問題の説明:
以下の素材のうち、「You are a GUI」を含む行から始まり「[x=161, y=167]」を含む行で終わる部分だけを、両端の行も含め、空行を除いて番号付きリストに整えてもらえますか？

生データ:
________________________________________

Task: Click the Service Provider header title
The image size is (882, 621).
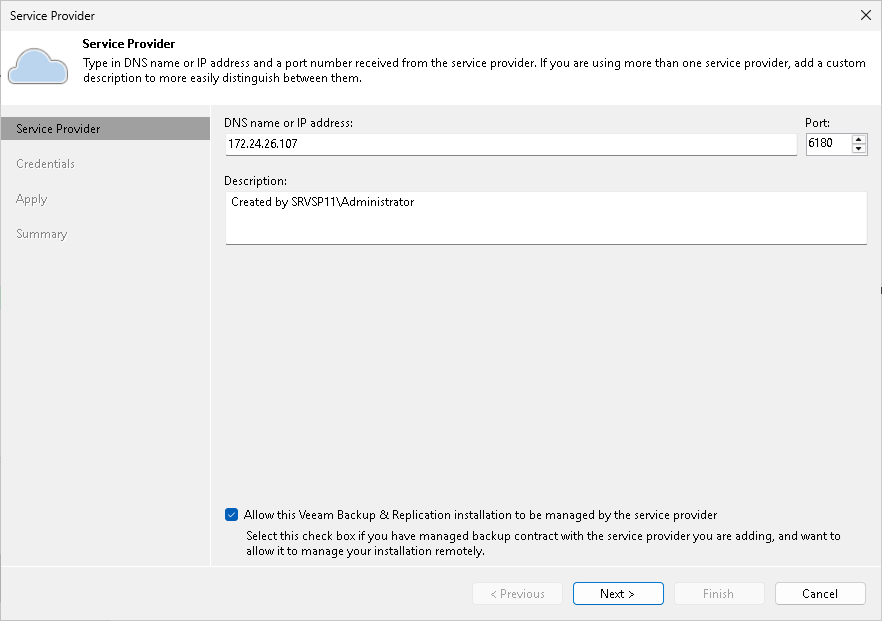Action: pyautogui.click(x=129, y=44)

________________________________________

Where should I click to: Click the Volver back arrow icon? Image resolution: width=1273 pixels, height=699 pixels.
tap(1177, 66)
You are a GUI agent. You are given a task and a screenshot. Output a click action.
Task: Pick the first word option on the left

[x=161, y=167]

________________________________________

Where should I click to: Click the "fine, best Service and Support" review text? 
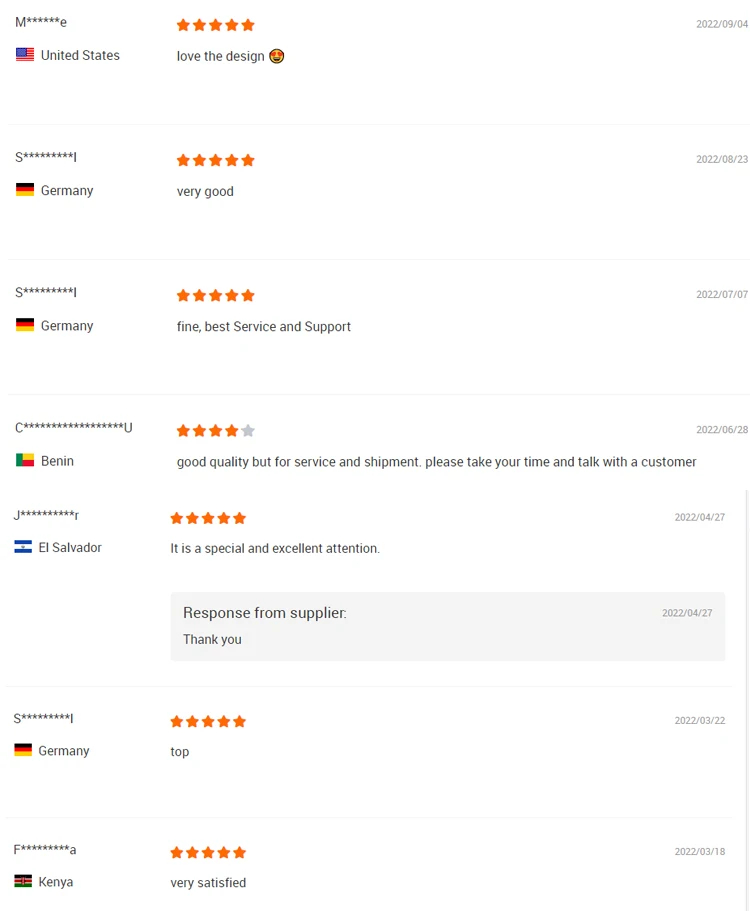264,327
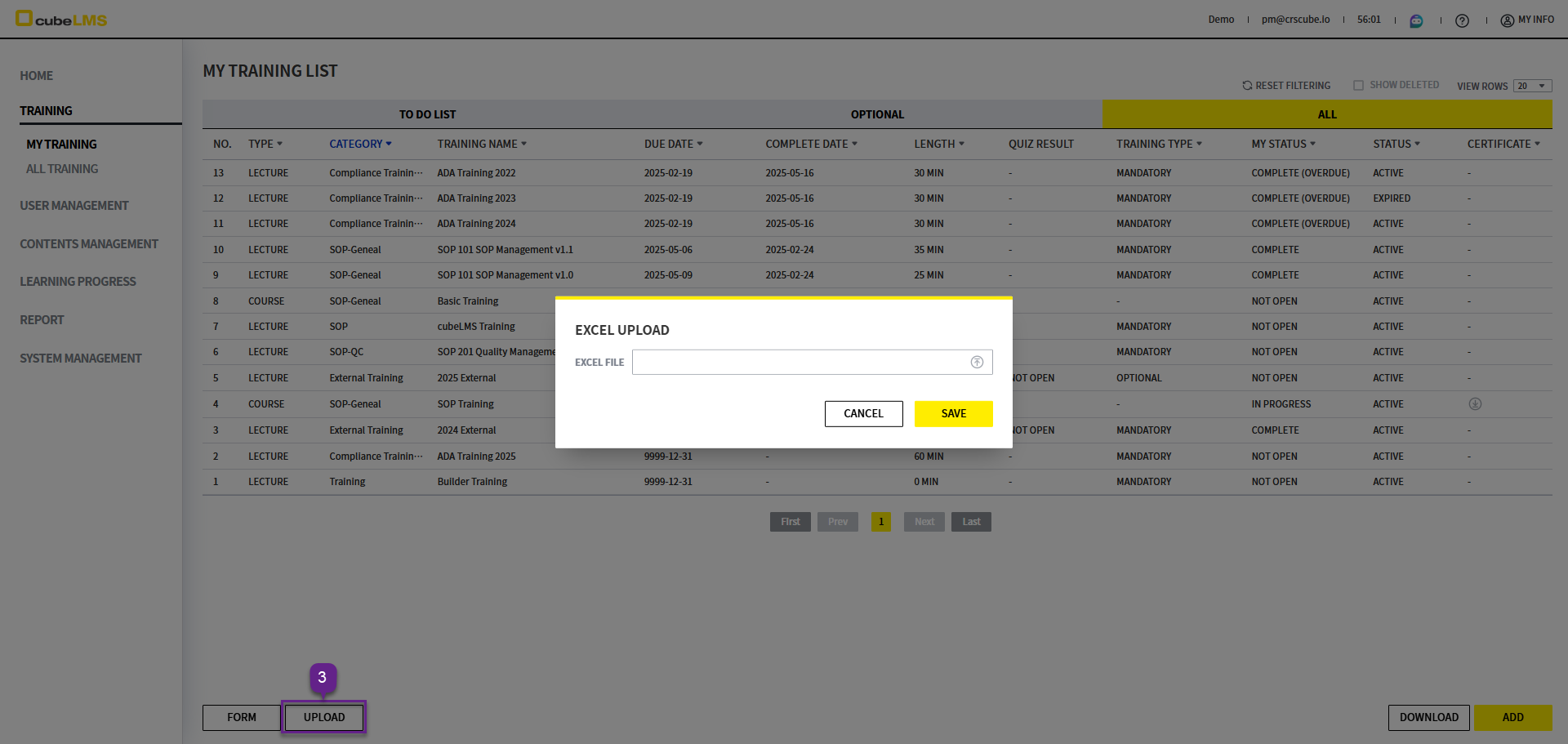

________________________________________

完全な解答:
1. You are a GUI agent. You are given a task and a screenshot. Output a click action.
2. Task: Pick the first word option on the left
3. [x=161, y=167]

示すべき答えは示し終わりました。